One such example was the first Proms performance since 1988 of Frederick Delius’s A Mass of Life (Radio 3, 18 August), by the BBC Symphony Orchestra and LPO Chorus, under the baton of Sir Mark Elder. There is a “diffidence”, even among professionals, about Delius’s music, with its reluctance to resolve quickly or simply. Written in 1905, the Mass sits lightly to conventional musical syntax, a herald of the wholescale abandonment of tonality that would erupt soon afterwards.
This is not a Christian mass but a setting of texts from Nietzsche’s Also sprach Zarathustra. Delius responded to Nietzsche the ideologue more than the poet, and, in contrast with Mahler, who still sought a path to redemption through the writings of the great anti-Christian, Delius saw Nietzsche as a path to embracing mortality — or, at least, the musicologist Daniel Grimley taught me in the interval feature, which can, on a good day such as this, be one of the best things about Proms coverage.

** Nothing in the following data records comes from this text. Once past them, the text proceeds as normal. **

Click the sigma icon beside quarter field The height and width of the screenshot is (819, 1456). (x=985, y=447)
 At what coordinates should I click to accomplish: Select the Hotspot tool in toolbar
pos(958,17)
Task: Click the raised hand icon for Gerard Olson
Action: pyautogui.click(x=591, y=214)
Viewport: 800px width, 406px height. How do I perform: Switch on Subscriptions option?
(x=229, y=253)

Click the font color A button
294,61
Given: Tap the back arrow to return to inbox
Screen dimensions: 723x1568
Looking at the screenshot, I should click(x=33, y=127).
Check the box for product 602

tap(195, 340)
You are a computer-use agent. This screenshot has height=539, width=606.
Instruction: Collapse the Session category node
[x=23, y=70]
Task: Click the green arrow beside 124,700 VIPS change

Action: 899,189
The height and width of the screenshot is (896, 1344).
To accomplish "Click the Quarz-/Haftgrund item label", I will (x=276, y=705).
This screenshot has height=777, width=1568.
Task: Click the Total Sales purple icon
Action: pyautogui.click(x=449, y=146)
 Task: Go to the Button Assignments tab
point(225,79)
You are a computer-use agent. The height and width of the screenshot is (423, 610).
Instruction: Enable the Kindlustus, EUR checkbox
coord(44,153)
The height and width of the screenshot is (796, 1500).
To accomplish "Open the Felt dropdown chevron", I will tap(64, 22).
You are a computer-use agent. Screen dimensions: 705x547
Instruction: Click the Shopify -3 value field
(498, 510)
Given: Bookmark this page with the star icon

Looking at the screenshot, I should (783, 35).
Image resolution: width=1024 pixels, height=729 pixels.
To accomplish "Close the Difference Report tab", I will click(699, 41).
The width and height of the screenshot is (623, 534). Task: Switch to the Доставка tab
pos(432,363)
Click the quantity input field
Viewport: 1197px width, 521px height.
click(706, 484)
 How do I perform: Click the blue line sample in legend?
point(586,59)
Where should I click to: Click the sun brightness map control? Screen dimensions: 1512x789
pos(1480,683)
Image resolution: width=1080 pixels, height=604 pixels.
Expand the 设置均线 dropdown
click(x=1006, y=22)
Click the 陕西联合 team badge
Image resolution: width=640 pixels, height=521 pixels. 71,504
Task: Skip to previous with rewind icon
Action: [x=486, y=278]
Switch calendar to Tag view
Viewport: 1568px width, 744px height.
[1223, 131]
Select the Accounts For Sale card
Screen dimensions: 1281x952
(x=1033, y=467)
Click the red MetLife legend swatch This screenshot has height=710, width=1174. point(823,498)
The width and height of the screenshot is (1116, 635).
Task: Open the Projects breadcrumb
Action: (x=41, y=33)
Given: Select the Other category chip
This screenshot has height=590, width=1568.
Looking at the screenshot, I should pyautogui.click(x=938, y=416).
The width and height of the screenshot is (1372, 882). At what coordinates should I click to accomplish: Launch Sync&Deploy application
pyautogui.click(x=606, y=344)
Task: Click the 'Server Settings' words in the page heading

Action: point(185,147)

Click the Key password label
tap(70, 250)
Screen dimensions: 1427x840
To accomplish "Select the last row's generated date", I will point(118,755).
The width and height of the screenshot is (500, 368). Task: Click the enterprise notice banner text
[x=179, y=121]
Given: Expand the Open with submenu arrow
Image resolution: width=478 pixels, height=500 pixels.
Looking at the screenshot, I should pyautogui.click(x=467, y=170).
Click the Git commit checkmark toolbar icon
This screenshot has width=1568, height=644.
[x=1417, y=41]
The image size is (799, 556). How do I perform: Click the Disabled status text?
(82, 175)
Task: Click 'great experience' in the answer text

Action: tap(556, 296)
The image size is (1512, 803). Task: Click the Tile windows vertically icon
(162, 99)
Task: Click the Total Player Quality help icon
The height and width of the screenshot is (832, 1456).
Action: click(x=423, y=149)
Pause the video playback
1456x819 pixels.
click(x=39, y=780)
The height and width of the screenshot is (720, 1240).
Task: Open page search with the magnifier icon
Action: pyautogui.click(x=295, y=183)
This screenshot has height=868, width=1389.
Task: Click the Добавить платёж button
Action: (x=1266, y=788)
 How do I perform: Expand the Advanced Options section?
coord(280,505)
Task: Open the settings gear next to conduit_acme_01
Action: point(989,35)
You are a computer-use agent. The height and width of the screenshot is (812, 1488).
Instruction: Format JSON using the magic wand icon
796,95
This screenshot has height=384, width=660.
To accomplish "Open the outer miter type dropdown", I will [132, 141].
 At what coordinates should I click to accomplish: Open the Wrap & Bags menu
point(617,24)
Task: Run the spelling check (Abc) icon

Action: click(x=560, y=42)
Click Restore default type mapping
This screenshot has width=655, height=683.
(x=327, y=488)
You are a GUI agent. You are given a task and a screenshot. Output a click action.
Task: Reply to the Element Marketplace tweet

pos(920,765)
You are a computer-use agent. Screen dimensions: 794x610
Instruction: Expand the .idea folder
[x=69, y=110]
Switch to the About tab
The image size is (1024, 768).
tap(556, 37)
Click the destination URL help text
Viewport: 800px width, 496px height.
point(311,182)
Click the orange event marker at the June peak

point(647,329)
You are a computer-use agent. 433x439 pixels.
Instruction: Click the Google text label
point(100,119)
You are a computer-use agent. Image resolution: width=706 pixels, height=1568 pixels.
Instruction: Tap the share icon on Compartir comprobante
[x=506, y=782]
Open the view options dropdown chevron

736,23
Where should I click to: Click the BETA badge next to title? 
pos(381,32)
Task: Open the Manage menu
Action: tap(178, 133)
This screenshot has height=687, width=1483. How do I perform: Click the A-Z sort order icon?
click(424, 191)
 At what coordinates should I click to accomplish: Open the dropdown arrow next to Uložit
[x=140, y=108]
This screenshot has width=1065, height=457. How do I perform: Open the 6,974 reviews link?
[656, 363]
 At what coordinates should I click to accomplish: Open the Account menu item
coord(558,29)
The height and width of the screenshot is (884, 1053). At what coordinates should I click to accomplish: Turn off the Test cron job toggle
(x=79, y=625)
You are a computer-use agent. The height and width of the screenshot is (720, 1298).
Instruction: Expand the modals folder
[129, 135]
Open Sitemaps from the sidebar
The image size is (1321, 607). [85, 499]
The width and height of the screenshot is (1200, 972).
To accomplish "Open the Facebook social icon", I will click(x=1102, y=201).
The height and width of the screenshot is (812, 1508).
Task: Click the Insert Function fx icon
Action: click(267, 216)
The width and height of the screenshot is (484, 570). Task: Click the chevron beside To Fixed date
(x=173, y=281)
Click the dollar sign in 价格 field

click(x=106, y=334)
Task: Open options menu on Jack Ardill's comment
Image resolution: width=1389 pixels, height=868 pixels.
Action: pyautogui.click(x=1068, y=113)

Katja Hojer, an East German transplanted to Britain, returned to her home town on the Polish border for Germany: United and divided (Radio 4, Sunday).
Communist East Germany suffered from profound mutual distrust between people and politicians; that seems to have carried over into the democracy of reunified Germany, fuelled by bitter memories of a reunification process that amounted to a western takeover.
Eastern industry and institutions were destroyed, leading both to a sense of being colonised and to years of mass unemployment and depopulation, as young adults streamed westward. Even the Ascension Day public holiday that provided the programme’s first cameo was a Western import into a region once overwhelmingly Protestant, and now with one of the world’s lowest rates of religious identification.
Wages remain lower, and Easterners are represented in national institutions at one tenth of their population share. All this has driven the rise of the Right-populist AfD, in a region where political correctness reminds many of Communist-era censorship.
Yet there is now net internal migration from west to east. Young people are lured by cheaper property, including a Vietnamese German musician who rapped about the beauties of the small AfD-voting city that he had moved to. By global standards, eastern Germany is a prosperous, attractive, and stable place. Eastern German alienation is about a less tangible sense of disrespect and rootlessness. The loss of Christianity can hardly help.